→ Что нужно сделать:
A. Какой термин, согласно тексту о восточных славянах, летописец употребляет во всех случаях для обозначения общностей?
B. Перепишите в виде нумерованного списка сохранённые строки, всё от строки со словами «Where should I» вниз до строки со словами «pos(44,304)», включая обе; пустые строки пропустите.

→ Текст для чтения:
━━━━━━━━
Учёные уже давно обратили внимание на то, что в повествовании Нестора о расселении восточных славян, возникновении у них княжеской власти, обычаях не существует обозначений для этнокультурных и политических общностей разных социальных уровней. Для удобства дифференциации этих общностей исследователи пользуются понятиями «племя» и «союз племён». Однако сам летописец во всех случаях употребляет термин «род», как при изложении ранней (VI–VIII вв.), так и позднейшей (IX–X вв.) истории восточного славянства. У Нестора и составителя Новгородской первой летописи младшего извода этот термин обозначает и род в прямом понимании слова, и племя, и союз племён, и племенное княжение, и даже крупные этнокультурные общности, «народы» («род словенский», «род ляхов», «род варяжский»)25.
С особенно большими трудностями связано использование археологических источников в штудировании восточнославянского общества VI–IX вв. В наши дни учёные-археологи в общем сходятся во мнении, что достоверные славянские древности датируются временем не раньше середины I тысячелетия н. э. Им предшествуют во времени памятники эпохи Великого переселения народов, часть которых имеет непосредственное отношение к славянскому этногенезу. Последние представляют собой комплексы материальной культуры этнически смешанного населения, поэтому выявить преемственность славянских древностей VI–VII вв. от более ранних оказывается очень трудным делом26. Прибавлю к этому, что этнос и археологическая культура не являются тождественными понятиями27, что материальные памятники во многих случаях этнически не окрашены, что, наконец, они чаще всего бессильны в вопросах изучения социальной структуры общества. Понятно поэтому, с какими трудностями встречается учёный, обратившийся к исследованию истории восточных славян времён группирования больших и малых племён в большие и малые союзы.
3. Предпосылки восточнославянской государственности
Главным, а во многих случаях и единственным источником исследования процессов образования восточнославянского государства до сих пор остаётся летопись. Знаменитое этногеографическое введение к «Повести временных лет», не раз цитировавшееся и толковавшееся исследователями, начинает свой рассказ о славянах со времени их расселения на пространствах Европы. Кратко сказав о южных и западных славянах, Нестор далее сосредоточивает внимание на восточных: «Тако же и ти словене пришедше и седоша по Днепру и нарекошася поляне, а друзии древляне, зане седоша в лесех; а друзии седоша межю Припетью и Двиною и нарекошася дреговичи…» и т. д.28
Современные историки согласны в том, что поляне, древляне и другие общности Нестора представляли собой союзы восточнославянских племён. Известный польский славист X. Ловмяньский определял модель позднего племенного строя в славянском мире таким образом: все без исключения славяне имели двухступенчатую территориальную структуру, нижнюю ступень которой можно назвать малым племенем, а высшую – большим. У восточных славян, по его мнению, малыми племенами были полочане, жившие на ограниченной территории в бассейне небольшой речки Полота, и, возможно, радимичские пищанцы. Вероятно, малые племена входили в состав больших, таких, как поляне или северяне29. Таким образом, под малыми и большими племенами X. Ловмяньский понимал союзы племён. Поэтому предложенная им структура славянского общества на самом деле не двух-, а трёхступенчатая: племя – малый союз – большой союз племён.
━━━━━━━━
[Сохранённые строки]
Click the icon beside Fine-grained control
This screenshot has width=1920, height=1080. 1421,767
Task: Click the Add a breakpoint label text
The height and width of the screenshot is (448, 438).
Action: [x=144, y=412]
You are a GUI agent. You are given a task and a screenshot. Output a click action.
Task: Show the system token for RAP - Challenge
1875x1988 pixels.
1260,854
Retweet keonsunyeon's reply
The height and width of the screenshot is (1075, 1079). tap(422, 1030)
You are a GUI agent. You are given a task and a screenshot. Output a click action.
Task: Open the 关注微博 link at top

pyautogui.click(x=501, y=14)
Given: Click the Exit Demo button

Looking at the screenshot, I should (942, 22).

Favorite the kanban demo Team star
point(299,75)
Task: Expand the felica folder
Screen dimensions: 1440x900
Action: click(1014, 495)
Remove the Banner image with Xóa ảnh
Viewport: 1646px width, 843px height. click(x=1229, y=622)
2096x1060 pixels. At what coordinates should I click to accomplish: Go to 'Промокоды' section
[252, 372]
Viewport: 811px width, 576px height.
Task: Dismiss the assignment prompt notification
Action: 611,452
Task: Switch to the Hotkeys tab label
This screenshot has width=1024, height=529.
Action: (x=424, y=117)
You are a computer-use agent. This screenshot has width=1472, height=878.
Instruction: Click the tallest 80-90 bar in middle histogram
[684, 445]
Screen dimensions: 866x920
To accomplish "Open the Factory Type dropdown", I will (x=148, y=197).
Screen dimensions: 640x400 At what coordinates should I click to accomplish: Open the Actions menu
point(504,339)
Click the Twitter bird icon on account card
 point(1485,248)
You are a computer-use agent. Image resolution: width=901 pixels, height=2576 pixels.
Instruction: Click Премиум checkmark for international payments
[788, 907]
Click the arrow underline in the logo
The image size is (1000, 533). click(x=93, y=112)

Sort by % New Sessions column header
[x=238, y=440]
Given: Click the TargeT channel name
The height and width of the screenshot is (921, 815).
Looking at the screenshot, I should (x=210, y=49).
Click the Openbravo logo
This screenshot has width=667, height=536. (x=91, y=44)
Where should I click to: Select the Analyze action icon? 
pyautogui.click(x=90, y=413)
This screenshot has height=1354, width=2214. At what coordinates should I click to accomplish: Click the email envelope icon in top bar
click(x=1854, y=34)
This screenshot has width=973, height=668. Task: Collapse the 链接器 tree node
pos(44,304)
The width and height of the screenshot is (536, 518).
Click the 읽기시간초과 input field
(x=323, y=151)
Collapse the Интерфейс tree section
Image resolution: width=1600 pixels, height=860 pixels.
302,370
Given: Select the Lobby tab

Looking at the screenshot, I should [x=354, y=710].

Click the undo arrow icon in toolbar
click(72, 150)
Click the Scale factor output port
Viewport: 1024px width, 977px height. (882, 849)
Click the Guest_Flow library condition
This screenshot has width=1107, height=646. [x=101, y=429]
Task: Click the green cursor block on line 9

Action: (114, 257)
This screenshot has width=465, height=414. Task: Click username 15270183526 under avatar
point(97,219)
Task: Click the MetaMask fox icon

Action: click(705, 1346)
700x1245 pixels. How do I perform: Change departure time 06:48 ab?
━━━━━━━━
→ Ответы:
A. Термин «род».

B.
1. Where should I click to: Select the Analyze action icon? 
2. pyautogui.click(x=90, y=413)
3. This screenshot has height=1354, width=2214. At what coordinates should I click to accomplish: Click the email envelope icon in top bar
4. click(x=1854, y=34)
5. This screenshot has width=973, height=668. Task: Collapse the 链接器 tree node
6. pos(44,304)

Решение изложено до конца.